Ik had eerder eens gelezen dat de Kortbekzeekoeten (toch maar…) hoger op de rotsen op smallere stroken zouden broeden. Vanaf dit punt van het eiland had je goed zicht op dit soort formaties en heb ik intensief de richels allemaal afgezocht om te zien of ik de Koeten kon vinden. Het duurde niet eens zo heel lang of ik had er inderdaad 1! Deze zat aardig verscholen tussen zijn neven, de Zeekoeten, maar ik kon hem eruit pikken. Dat was lekker. Daarna heb ik me ook maar gestort op de Papegaaiduikers. Je kunt/mag dit soort eilanden/kolonies niet bezoeken zonder een overdreven aantal foto’s van deze fotogenieke vogels te maken. Ik denk dat ik daar aardig in gelaagd ben (misschien niet voor Spaanse begrippen) en heb ze in verschillende poses en op verschillende manieren vastgelegd. Wat ik erg mooi vond dat er nu, in tegenstelling tot de vorige keer, een hoop groen om de vogels stond waartegen zij prachtig afstaken.
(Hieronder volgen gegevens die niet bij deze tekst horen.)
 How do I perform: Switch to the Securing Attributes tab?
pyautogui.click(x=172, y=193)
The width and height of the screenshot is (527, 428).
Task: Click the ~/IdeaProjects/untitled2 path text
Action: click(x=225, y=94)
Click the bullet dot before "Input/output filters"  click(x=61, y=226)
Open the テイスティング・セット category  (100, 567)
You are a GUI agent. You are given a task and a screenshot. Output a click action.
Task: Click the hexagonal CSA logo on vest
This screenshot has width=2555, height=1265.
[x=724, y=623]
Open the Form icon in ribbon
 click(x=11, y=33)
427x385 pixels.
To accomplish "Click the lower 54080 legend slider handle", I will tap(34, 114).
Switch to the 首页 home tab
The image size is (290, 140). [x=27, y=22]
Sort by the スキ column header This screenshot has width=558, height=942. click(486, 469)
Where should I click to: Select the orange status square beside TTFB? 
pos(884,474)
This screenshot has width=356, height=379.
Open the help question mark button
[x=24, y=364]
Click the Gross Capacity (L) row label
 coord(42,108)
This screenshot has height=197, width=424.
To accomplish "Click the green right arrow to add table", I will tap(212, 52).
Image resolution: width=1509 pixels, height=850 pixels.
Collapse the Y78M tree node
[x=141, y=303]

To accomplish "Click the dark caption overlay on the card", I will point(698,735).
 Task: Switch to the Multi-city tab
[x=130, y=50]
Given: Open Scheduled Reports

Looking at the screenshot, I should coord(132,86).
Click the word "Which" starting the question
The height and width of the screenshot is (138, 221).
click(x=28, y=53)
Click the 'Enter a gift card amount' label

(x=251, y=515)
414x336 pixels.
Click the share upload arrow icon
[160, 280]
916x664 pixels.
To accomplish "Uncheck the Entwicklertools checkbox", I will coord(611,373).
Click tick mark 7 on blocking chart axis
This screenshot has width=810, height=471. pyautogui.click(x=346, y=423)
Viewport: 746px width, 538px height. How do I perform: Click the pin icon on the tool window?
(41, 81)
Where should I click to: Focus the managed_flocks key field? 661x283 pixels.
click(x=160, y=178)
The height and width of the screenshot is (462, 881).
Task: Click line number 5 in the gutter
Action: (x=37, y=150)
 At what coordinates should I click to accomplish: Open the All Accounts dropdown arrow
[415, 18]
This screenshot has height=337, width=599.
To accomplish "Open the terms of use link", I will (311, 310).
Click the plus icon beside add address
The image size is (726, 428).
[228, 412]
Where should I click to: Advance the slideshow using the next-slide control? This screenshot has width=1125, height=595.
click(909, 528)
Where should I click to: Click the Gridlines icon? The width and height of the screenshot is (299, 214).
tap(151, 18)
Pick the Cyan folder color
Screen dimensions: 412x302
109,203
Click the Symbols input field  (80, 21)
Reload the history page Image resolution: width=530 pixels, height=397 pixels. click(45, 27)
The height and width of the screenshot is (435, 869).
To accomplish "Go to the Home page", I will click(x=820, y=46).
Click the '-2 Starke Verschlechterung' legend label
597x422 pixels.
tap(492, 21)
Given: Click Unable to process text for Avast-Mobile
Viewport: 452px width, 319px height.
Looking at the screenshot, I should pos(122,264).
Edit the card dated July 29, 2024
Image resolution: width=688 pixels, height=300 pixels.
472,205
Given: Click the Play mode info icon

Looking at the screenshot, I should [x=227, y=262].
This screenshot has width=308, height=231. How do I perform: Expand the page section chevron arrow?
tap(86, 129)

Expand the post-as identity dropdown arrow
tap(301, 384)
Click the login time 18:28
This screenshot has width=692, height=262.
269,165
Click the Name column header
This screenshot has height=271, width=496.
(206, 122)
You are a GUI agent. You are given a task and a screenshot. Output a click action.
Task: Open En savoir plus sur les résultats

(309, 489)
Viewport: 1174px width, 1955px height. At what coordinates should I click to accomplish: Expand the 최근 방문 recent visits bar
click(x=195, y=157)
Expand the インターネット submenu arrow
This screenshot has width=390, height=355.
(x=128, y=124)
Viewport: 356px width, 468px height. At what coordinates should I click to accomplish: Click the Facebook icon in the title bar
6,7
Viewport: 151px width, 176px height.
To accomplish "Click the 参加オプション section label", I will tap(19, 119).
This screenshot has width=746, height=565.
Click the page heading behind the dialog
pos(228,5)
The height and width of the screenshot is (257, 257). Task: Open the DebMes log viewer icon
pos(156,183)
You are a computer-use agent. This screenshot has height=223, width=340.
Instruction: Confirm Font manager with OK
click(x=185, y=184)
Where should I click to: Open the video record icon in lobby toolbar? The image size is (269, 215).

Mijn nieuw verworven Duitse kennis kwam even bij me staan en ik kon hem dus aangeven waar ik een Kortbekzeekoet had zien zitten. Hij had er ook al gezien, dus zijn missie was ook geslaagd. Hij wist ook te vertellen dat de plantjes die overal groeiden, eetbaar waren. Hij demonstreerde dat door een stukje te plukken en op te eten. De smaak zou als dat van Rettich zijn. Ik heb ook een stukje geplukt en geproefd, er voor uitkijkend dat je niet een wit stukje plukt wat naar vis smaakt… Die vogels poepen wat af…
Ik vond die ene Brünnich’s Guillemot toch wel een magere score, zeker omdat ik gelezen had dat er zo’n 500 paar zou moeten broeden op Hornøya. Ik ben de kliffen nog intensiever gaan afzoeken en dat had resultaat! Ik vond heel hoog op één van de richels een groepje van zo’n 10 dieren! Dat was dus al een ver10voudiging van mijn eerste waarneming. Zo hoog moeten fotograferen was best lastig, maar ik heb heel wat foto’s van het groepje gemaakt en ze er in ieder geval duidelijk herkenbaar en dus onmiskenbaar op gekregen.

Love is in the air…

De boot zou ons om 15 uur weer ophalen. We waren dan 3 uur op het eiland geweest en eigenlijk vond ik dat wel best. We waren toch wel behoorlijk beperkt vanwege het afgesloten pad en nadat ik nog wat overzichtsfoto’s van de kolonies én wat close-upjes van de Kuifaalscholver gemaakt had, had ik het idee dat ik ook wel klaar was. Na 10 minuten varen waren we weer in Vardø en ik heb even staan denken wat ik nu wilde doen. Aan de westkant van Vardø ligt Sunddammen, een baaitje waar nog wel eens Strandlopertjes gezien worden. Ondanks dat het enorm aan het dichttrekken was (ik had het gevoel van déjà vu met de eerste keer dat ik hier was en met regelmaat de sneeuwstormen vanaf zee aanrolden…), vond ik dat ik er toch eens moest gaan kijken, aangezien ik hier voorlopig niet meer zou komen. Aan deze kant van het eiland liggen ook het Vardøhus festning, Steilneset minnested en zou er een schuilhut van Biotope op Steilnes moeten zijn. Vanuit de haven reed ik zo naar de oude vesting en parkeerde de auto daar om een stukje te kunnen lopen. In een groot veld wat de vesting omringt, zag ik verschillende Bontbekjes en Kemphanen en ik ben maar weer terug naar de auto gelopen om de fotospullen te halen. Deze mooierds kon ik natuurlijk niet zomaar laten vliegen… Toen ik terug was met de camera kon ik de Bontbekpleviertjes niet direct terugvinden, maar de Kemphanen lieten zich nog wel even zien. Ook een paartje Goudplevieren stak hun koppie even boven het groen uit en daarmee dacht ik dat ik iedereen wel gehad had. Maar een klein vogeltje aan het einde van een hekwerk trok toch mijn aandacht. Het is maar goed dat mijn focus er nog wel even was, want het bleek om een Roodkeelpieper te gaan. Zo kreeg ik deze noorderling zo aan het einde van mijn trip toch nog een keer mooi te pakken.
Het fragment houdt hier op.